先住民族を理想化、神秘化して描くつもりはないが、先住民族が人類に与えている貢献は巨大で、それをしっかり理解することは容易ではないことは確かだと思う。
私たちが当たり前のように享受している民主主義も、実は先住民族社会との接触の中から生まれたという見方がある。このへんは星川淳さんの著作(『魂の民主主義』)に詳しく書かれているのだが、米国訪問した時にあらためて、そのことを強く感じた。
民主主義思想が生まれた少し前の時代、ヨーロッパは宗教戦争のまっただ中だった。なぜ清教徒が米国に渡ったか、実は渡った人びとのかなりの部分は米国に定着する前に命を落としている。政治的な自由、精神的な自由のない国から命がけで逃げてきたというのが実際だった。しかし、たどりついた米大陸で先住民族の平和な生活に触れた。その自由な人びとのあり方、ヨーロッパとはまったく異なった文明のあり方に彼らは驚愕した。それがヨーロッパにも伝わり、ルソーの人間不平等起源論にも影響していったという。精神的な支配、政治的な支配に対して、人間はもとから自由であった、民主主義社会こそめざす社会だという思想がそこから生まれた、と見る説にはとても説得力がある。
昨年末に、小農および農村に住む人びとの権利宣言が成立したが、そもそもこの宣言が生まれたのはILO条約などで先住民族の権利を認めさせるプロセスがきっかけとなったという。世界の7割の食を作っている小農は、多国籍企業が農業を支配を強める中、どの国でも闘わざるをえない。人類の生存にも関わるその闘いにも先住民族の闘いが大きな影響を与えている。
今、世界の生態系が崩壊に向かっている。このままでは2050年までに100万種の生物が絶滅し、90%の土壌がダメージを受け、人類も深刻な生存の危機を向かわざるをえない状況であるとして警告が相次いで発せられている。このシナリオを変えるためには生態系を破壊し続ける現在の生産システムを変えなければならない。そして現存する生態系を守り抜くことが不可欠なのだが、この生態系を守る上でもやはり先住民族が大きな貢献を行っている。

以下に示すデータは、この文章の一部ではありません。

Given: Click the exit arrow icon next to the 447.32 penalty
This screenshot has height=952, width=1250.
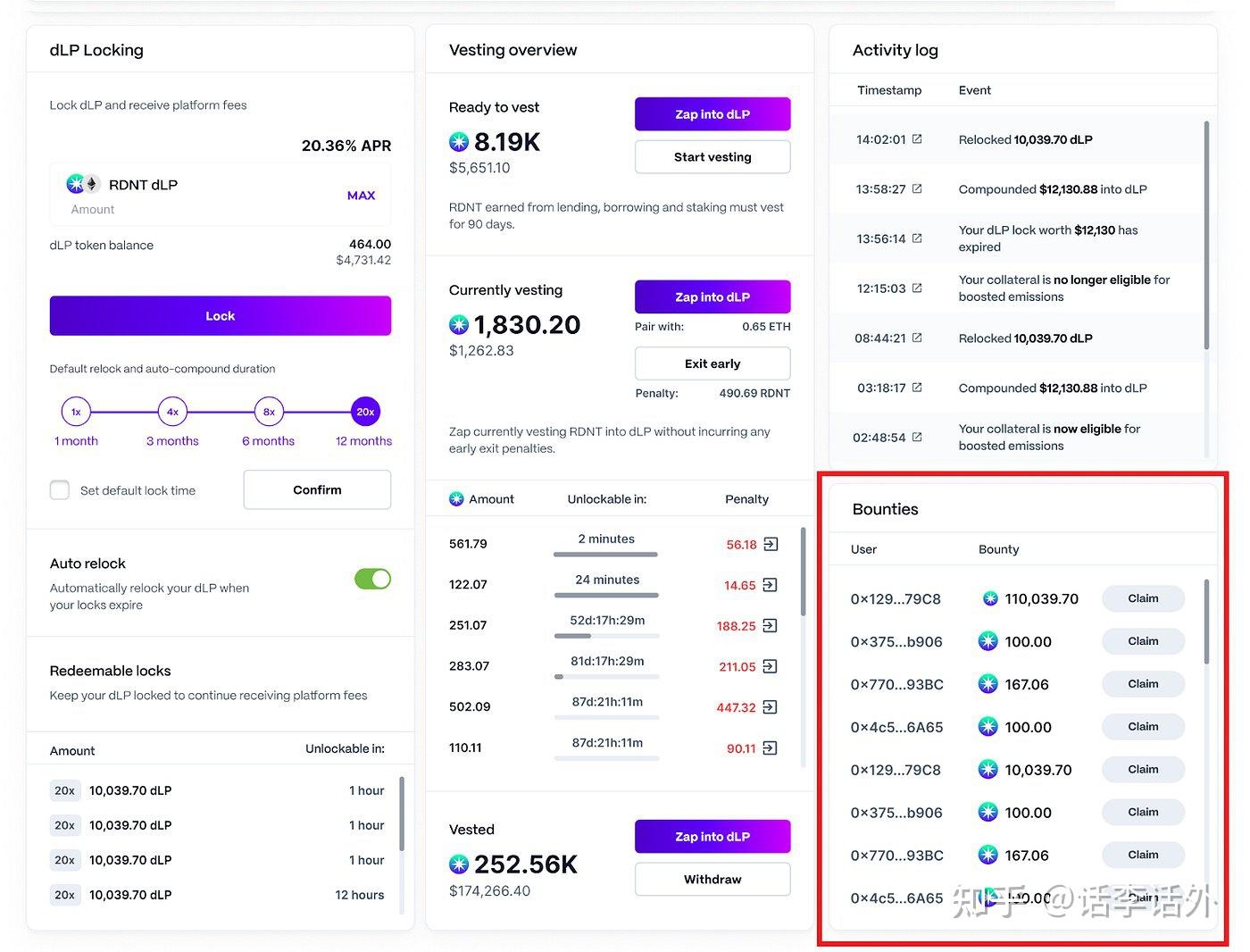Looking at the screenshot, I should 771,706.
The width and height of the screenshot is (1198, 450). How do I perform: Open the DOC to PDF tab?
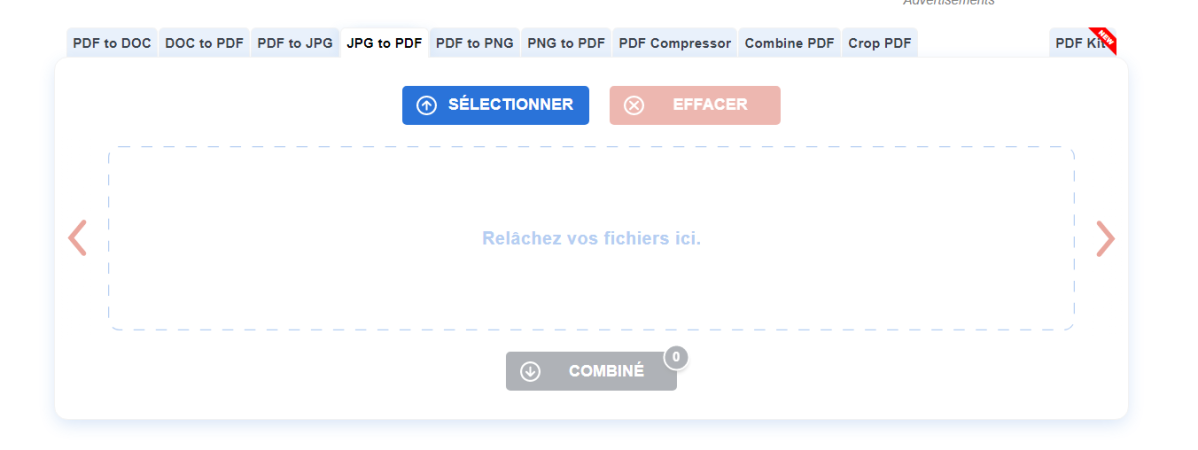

国連FAOはSDGs(持続可能な開発目標)を達成するために先住民族が鍵となるとして7つの理由を挙げているが、その最初が生物多様性で、先住民族が世界の生物多様性の8割を守っているとしている。だからSDGsの達成には先住民族とその社会、その食のシステムを守ることが不可欠であるとしている(1)。
ところが、たとえば、アマゾンの森林は現在、先住民族の土地として確定されたところ以外は次から次へと破壊されている。それでも森の守り手、先住民族がいる森は守られてきた。しかし、ブラジルの極右ボルソナロ大統領が就任して、この先住民族の土地の中での開発を打ち上げた(これは憲法違反。現ブラジル憲法では先住民族の許可無く先住民族の土地に入ることは許されない)。その結果、今年に入って、先住民族の土地の森が焼かれたり、資源盗掘者が侵入・破壊を繰り返す事件が頻発している。昨年1年だけでブラジル国内で135件の先住民族の殺人事件が確認されている。自死に追い込まれた先住民族は101人確認されている(2)。ボルソナロ政権が発足して以来、こうした殺害のニュースは毎週のように飛び込んでくる。それにも関わらず、日本政府はこのボルソナロ政権とさらなる大規模開発に向けて協議を進めている。実はこのアマゾン破壊の先鞭を付けたのは日本政府だった。われわれもこの破壊の一部となってしまっている。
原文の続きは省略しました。